## start
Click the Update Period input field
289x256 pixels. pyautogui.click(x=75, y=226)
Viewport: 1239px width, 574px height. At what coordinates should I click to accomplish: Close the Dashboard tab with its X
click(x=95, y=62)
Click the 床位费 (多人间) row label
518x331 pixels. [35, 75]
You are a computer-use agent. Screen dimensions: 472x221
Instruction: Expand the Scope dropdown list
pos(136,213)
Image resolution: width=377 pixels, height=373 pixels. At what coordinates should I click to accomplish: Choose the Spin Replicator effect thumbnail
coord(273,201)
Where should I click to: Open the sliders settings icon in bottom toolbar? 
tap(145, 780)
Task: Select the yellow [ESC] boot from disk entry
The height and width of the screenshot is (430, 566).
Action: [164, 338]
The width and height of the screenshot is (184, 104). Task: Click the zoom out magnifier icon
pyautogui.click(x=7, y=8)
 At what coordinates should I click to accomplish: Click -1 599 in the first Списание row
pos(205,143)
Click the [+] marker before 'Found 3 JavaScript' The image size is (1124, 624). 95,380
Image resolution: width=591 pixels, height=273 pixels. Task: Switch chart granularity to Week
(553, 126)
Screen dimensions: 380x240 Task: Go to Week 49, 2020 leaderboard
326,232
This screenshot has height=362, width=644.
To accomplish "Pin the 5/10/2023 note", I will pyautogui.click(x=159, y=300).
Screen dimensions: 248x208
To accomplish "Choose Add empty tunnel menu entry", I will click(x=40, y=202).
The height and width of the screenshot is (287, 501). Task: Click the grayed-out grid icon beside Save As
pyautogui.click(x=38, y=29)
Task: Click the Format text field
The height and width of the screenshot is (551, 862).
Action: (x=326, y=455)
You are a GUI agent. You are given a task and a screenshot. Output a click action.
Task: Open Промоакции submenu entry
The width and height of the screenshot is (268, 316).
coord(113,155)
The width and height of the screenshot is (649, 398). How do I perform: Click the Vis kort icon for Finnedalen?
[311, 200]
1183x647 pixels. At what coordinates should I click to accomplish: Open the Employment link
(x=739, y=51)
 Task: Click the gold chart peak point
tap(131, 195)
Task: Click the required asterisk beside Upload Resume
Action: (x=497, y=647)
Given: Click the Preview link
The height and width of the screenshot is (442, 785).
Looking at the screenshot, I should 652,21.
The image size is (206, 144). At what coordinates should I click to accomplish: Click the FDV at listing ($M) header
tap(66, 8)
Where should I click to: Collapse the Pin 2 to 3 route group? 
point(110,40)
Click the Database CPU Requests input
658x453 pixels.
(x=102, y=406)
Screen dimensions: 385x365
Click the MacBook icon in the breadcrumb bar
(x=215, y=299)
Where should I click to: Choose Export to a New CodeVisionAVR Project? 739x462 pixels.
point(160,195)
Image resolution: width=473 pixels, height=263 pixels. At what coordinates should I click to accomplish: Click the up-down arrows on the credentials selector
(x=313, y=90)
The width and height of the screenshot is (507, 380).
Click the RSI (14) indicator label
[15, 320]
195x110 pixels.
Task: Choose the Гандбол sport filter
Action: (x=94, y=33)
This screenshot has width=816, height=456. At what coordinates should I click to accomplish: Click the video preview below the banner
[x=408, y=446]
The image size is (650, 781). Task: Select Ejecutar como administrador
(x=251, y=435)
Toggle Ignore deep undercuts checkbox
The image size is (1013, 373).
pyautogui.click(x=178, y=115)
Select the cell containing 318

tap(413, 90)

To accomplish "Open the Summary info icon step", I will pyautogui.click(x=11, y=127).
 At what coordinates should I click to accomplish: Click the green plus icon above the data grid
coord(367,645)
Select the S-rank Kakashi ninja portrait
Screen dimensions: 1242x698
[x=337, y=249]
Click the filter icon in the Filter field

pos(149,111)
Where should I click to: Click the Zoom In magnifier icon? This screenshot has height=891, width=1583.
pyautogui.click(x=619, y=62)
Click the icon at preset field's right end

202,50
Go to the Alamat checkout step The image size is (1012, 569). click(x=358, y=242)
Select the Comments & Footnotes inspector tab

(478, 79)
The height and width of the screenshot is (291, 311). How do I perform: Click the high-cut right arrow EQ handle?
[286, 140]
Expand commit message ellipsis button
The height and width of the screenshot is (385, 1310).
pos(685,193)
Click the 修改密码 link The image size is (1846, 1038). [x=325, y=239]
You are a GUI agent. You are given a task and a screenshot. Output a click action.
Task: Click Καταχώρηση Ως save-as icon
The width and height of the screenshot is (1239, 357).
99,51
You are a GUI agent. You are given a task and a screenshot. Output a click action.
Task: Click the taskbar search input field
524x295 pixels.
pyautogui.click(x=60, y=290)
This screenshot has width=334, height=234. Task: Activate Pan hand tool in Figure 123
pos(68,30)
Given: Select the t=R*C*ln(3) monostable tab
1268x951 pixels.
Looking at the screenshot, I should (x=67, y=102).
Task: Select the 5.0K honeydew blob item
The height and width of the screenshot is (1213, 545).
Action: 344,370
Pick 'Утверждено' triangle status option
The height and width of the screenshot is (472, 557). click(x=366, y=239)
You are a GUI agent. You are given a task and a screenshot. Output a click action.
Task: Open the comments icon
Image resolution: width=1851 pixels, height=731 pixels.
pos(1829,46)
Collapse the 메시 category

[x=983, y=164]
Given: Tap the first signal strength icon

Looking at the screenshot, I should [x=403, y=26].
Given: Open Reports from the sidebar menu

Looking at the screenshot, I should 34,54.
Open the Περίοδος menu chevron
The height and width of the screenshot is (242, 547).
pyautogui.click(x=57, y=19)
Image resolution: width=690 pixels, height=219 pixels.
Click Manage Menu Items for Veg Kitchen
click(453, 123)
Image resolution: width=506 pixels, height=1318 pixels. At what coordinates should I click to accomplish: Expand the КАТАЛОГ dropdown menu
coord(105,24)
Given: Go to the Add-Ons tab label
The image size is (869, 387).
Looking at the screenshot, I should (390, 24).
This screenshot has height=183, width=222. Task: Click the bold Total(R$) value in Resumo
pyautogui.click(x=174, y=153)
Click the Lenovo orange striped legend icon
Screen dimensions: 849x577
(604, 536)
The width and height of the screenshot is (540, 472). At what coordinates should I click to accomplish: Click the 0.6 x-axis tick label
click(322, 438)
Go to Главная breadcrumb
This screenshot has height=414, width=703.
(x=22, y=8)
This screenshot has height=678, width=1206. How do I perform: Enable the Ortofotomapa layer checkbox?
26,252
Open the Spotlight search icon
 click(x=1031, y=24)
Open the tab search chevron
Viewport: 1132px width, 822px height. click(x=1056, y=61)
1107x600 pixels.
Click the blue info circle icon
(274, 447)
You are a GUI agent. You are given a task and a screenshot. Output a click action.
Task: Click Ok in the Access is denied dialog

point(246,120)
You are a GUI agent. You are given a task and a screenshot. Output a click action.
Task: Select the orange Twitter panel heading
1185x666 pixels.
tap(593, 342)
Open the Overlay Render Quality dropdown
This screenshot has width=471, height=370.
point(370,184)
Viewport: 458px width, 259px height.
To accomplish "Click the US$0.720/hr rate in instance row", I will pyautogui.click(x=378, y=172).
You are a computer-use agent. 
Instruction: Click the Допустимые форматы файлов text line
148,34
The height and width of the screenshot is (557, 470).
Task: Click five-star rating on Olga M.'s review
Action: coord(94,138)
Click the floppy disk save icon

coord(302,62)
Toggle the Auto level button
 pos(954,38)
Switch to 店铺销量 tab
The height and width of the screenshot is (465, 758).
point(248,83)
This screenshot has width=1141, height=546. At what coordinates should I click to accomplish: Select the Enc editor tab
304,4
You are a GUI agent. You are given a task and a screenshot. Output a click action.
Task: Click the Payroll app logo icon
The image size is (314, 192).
## end
Convert the material, starting at the top and ending with the line that contains "Action: [164, 338]", into a two-column CSV with the header text,answer and one row for each text and its answer. Put each value in a single quoted field and replace any line breaks inside it with spaces.

WRITTEN REPLY:
text,answer
"Click the Update Period input field","289x256 pixels. pyautogui.click(x=75, y=226)"
"Viewport: 1239px width, 574px height. At what coordinates should I click to accomplish: Close the Dashboard tab with its X","click(x=95, y=62)"
"Click the 床位费 (多人间) row label","518x331 pixels. [35, 75]"
"You are a computer-use agent. Screen dimensions: 472x221 Instruction: Expand the Scope dropdown list","pos(136,213)"
"Image resolution: width=377 pixels, height=373 pixels. At what coordinates should I click to accomplish: Choose the Spin Replicator effect thumbnail","coord(273,201)"
"Where should I click to: Open the sliders settings icon in bottom toolbar?","tap(145, 780)"
"Task: Select the yellow [ESC] boot from disk entry The height and width of the screenshot is (430, 566).","Action: [164, 338]"